◆ **Records provided**:

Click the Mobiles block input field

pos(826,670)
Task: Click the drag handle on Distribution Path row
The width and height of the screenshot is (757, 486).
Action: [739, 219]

◆ **Given instruction**: Turn the lines of the material into a numbered list, starting with the line containing "Task: Click the" and going on through the end of the material. Leave out any blank lines.

◆ **Written reply**:
1. Task: Click the drag handle on Distribution Path row
2. The width and height of the screenshot is (757, 486).
3. Action: [739, 219]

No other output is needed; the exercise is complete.